In November 2016, Indian Prime Minister Narendra Modi sprang surprised the countrymen by announcing the demonetisation of high-value currency notes. After announcing the decision, Mr. Modi spoke to the surprised and confused people and explained as to why demonetisation was necessary.
Mr. Modi said that considering the urgent need to wipe out black money circulating in the country, root out corruption and eliminate counterfeit notes, he had taken this measure. While stating that demonetisation was one of the measures that he would initiate to achieve the objectives, Mr. Modi also implied that curbing currency in circulation is a pre-condition to achieve such objectives.
The demonetisation announcement was followed by long queue in front of the banks, causing hardships to people in several ways.
Of course, the pledged admirers of Mr. Modi appreciated his courage of conviction to take such bold decision and sworn critics of Mr. Modi opposed his move bitterly. However, the fact is that, by and large ,common people in India viewed Mr. Modi’s move as necessary and appropriate, which became clearly evident when Mr. Modi’s party was voted back to power with clear majority in subsequent election to parliament. The consensus view was that the demonetisation measure put huge fear in the mind of the corrupt people and black money holders and huge quantity of unaccounted money was brought to light, which justified the demonetisation measure.
Huge increase in currency circulation :
One of the claims made at the time of demonetisation by Modi government was that the currency in circulation would be significantly brought down and digitalisation would be promoted in a big way .
While the currency in circulation was significantly brought down immediately after demonetisation, the present ground reality is that the currency in circulation has now increased by over around 83% after the demonetisation period in 2016.
Soon after demonetisation, the currency in circulation fell to a low of about ₹9 lakh crore on January 6, 2017, nearly 50% of ₹17.74 lakh crore on November 4, 2016.
The currency in value terms has soared from ₹17.74 lakh crore on November 4, 2016, to ₹32.42 lakh crore on December 23, 2022. Currency in circulation, which was ₹18.04-lakh crore at end-March 2018, jumped to ₹31.34-lakh crore at end-March 2022 and further to ₹32.42-lakh crore as on December 23, 2022.
Has the benefits been achieved now ?:
The question now is whether India has reaped the benefits of demonetisation measures subsequently.

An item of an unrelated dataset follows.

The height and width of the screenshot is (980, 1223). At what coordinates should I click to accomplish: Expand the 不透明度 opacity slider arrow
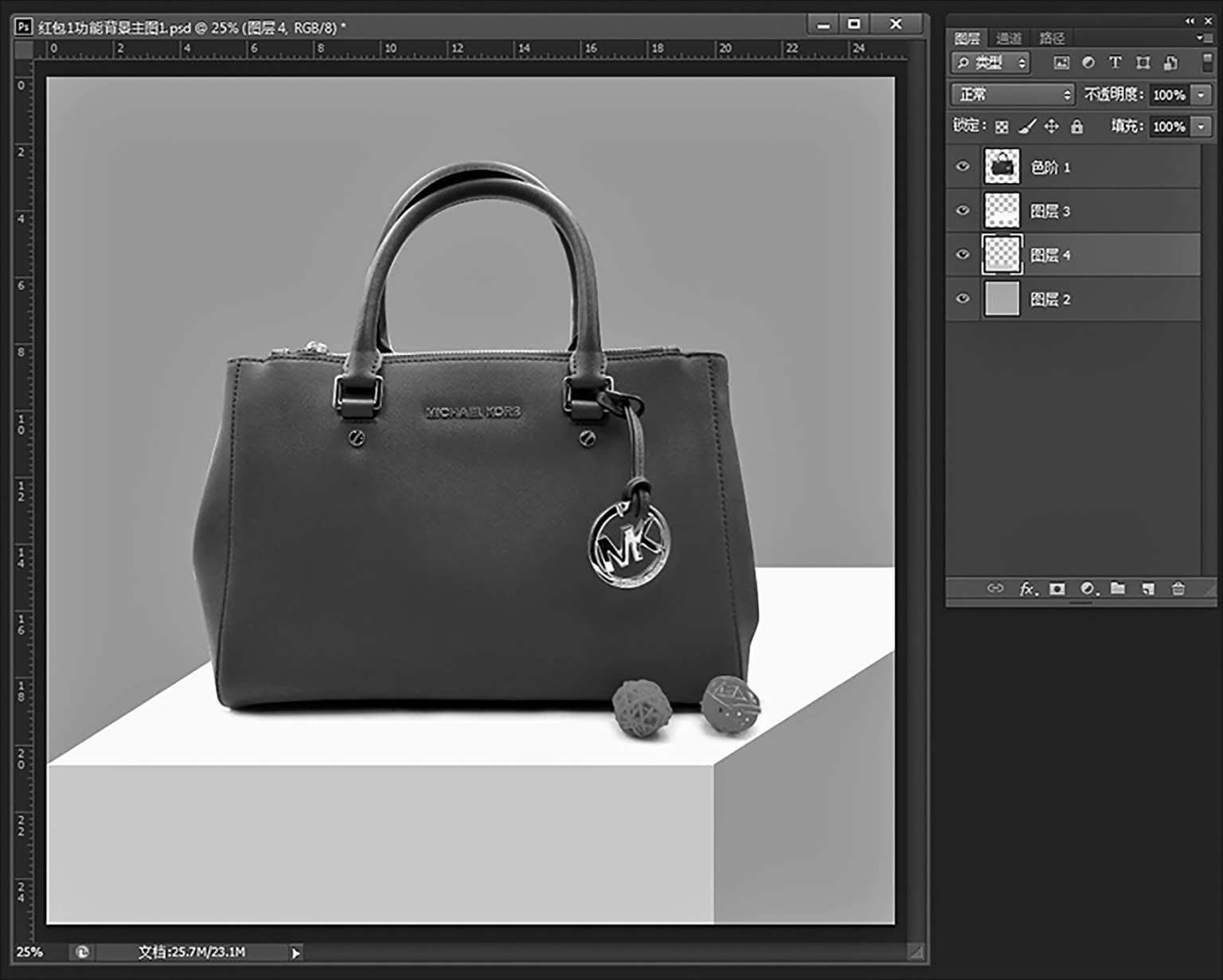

It appears that it has not happened, which is unfortunate.
Due to such a high currency circulation level at present, the use of unaccounted money
( mainly cash) has now soared. Recently, record seizures amounting Rs.6.6 crore in cash were made in one single assembly constituency in Telangana. Almost every day, news Is appearing in the media that Enforcement Directorate and Incomes Tax authorities have been conducting raids and seizing a huge amount of cash from the black money holders. Some people think that the seizure of such black money is only the tip of the iceberg.
With such large currency circulation, the parallel economy is now in full flow in the country, accompanied by corruption in government departments and business dealings. Real estate deals are now increasingly being done by cash transactions using black money.
The country seems to be back to square one at present, with a parallel economy happening and increasing at an alarming level.
What justification ?:
Government of India has not so far provided any credible explanation for increasing the currency in circulation multi-fold, which is much against the objective pronounced by the Prime Minister at the time of announcing demonetisation.
Some economists justify such huge cash in circulation by stating that it is necessary, as the national economy is growing at a very impressive rate and people and business houses need cash to meet their requirements. Another argument that is advanced in favour of increase in currency circulation is that so long as people pay tax properly directly or indirectly, the total amount of cash in circulation is not a matter of concern. To support this view, it is pointed out that the GST ( Goods and Services Tax) collection has been increasing steadily. Further, it is argued that even as cash in circulation is increasing multi-fold, digital transaction has also been increasing significantly.
There appears to be some fundamental flaw in the above argument and there should be a better way of fiscal management than printing currency notes in a developing country like India, unlike USA.
Need for increasing currency circulation :
In the last few years, the Government of India has been spending huge money by way of subsidy support, extending cash benefits to the farmers and welfare measures and distributing free vaccines to the countrymen, particularly to reduce to the suffering of the people during the COVID period.
With the significant increase in currency circulation by the Reserve Bank of India, the Government of India collects money from the people in a variety of ways by issuing bonds etc. and several state governments also do so.
This strategy of the Government of India amounts to finding a short-term remedy for a long-term problem, which is bound to be counterproductive in the long run.
The net impact of the overall Rs.32.12 lakh crore currency in circulation at present is that the benefit of demonetisation has been undone, resulting in a disturbing level of growth of parallel economy and corruption in the country.
It is necessary to note that the increase in tax collection by the government is nowhere in proportion to the huge increase in cash circulation in the country.
Finally, the increase in currency circulation has resulted in a steep increase in the price of goods and services, creating a huge burden on the family budget of those living in the lower and middle-income groups, pensioners and those belonging to the unorganised class in the country.